Terpisah, Kepala Disperindag DIY, Syam Arjayanti, menyebutkan, pada tahun ini sampai dengan bulan Juni 2024, nilai ekspor DIY mencapai 246,03 juta dolar AS. Nilai ini meningkat bila dibandingkan dengan tahun sebelumnya pada kurun waktu yang sama, di mana nilai ekspor DIY sampai dengan Juni 2023 senilai 232,6 juta dolar AS. Hal tersebut menjadi pemicu dan optimisme DIY untuk bisa lebih meningkatkan lagi nilai ekspor DIY pada 2024 ini.
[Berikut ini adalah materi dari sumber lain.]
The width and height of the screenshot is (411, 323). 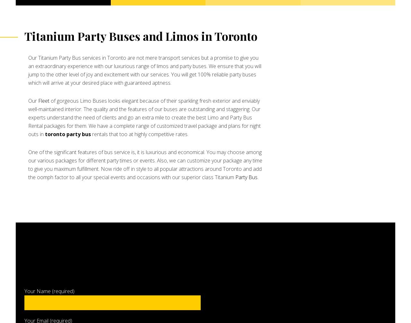 I want to click on 'One of the significant features of bus service is, it is luxurious and economical. You may choose among our various packages for different party times or events. Also, we can customize your package any time to give you maximum fulfillment. Now ride off in style to all popular attractions around Toronto and add the oomph factor to all your special events and occasions with our superior class Titanium', so click(x=145, y=164).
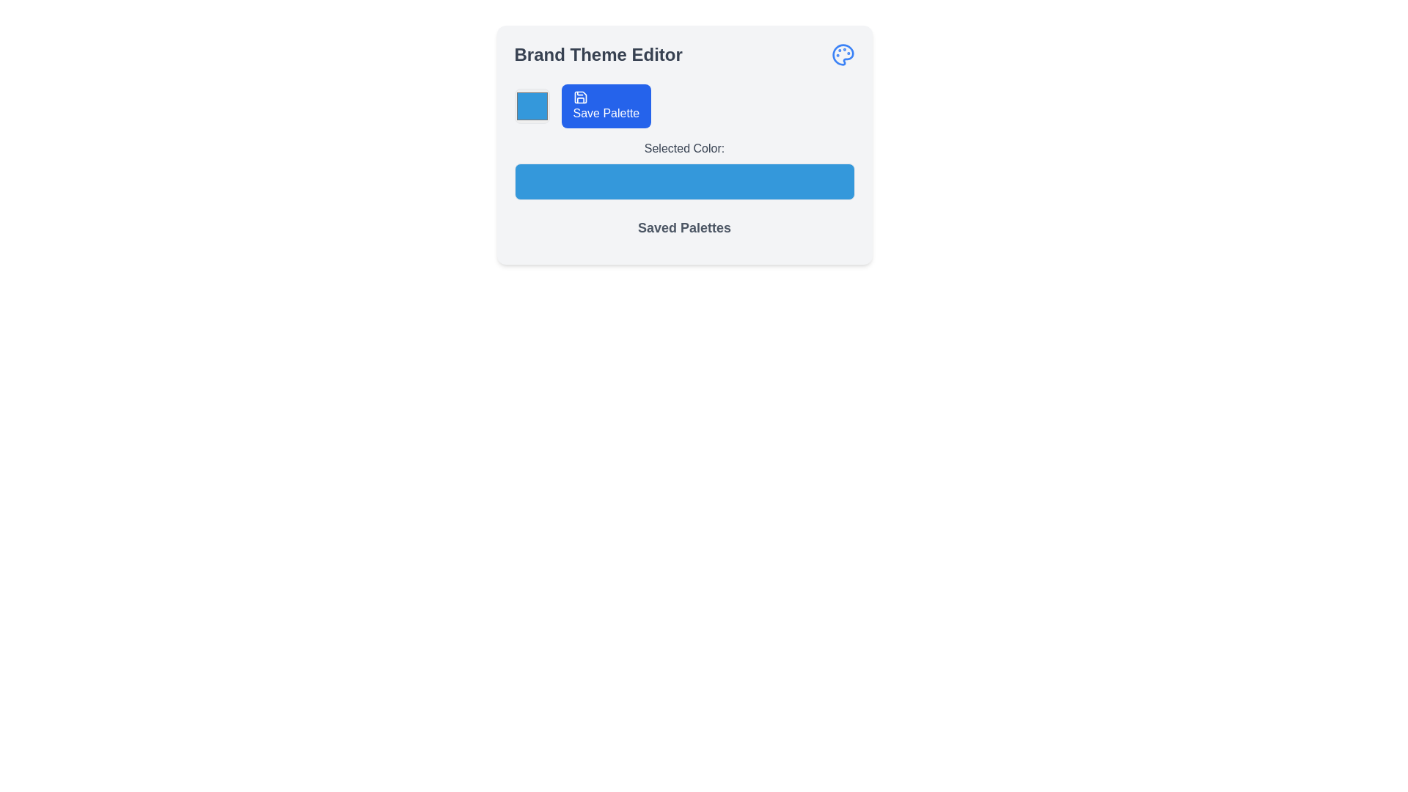  Describe the element at coordinates (579, 97) in the screenshot. I see `the visual indicator icon for the 'Save Palette' button, which indicates the saving functionality and is located to the left of the button text` at that location.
Ekspor DIY selama beberapa tahun ini juga masih didominasi oleh pakaian jadi bukan rajutan, perabot dan penerangan rumah, barang dari kulit, anyaman, dan rajutan. Tujuan utama ekspor masih ke negara-negara di Amerika, Jepang, Jerman, Australia dan Belanda.

“Untuk itu, Pemerintah Daerah DIY terus berupaya untuk memajukan pelaku usaha fashion di Yogyakarta ini guna mendukung terwujudnya Jogja sebagai Pusat Fashion Dunia, sesuai amanat Bapak Gubernur DIY dan untuk meningkatkan ekspor produk fashion DIY ke mancanegara,” kata Syam.

Syam pun menekankan bahwa dalam upaya membawa DIY menuju pusat Fashion Dunia, butuh dibangun identitas yang khas. Agar produk dari DIY dapat masuk ke panggung fashion global.

“Dengan menggabungkan warisan budaya yang kaya dengan keahlian lokal dan inovasi, DIY siap untuk memukau dunia dengan craft fashion-nya yang unik dan inspiratif,” tegas Syam.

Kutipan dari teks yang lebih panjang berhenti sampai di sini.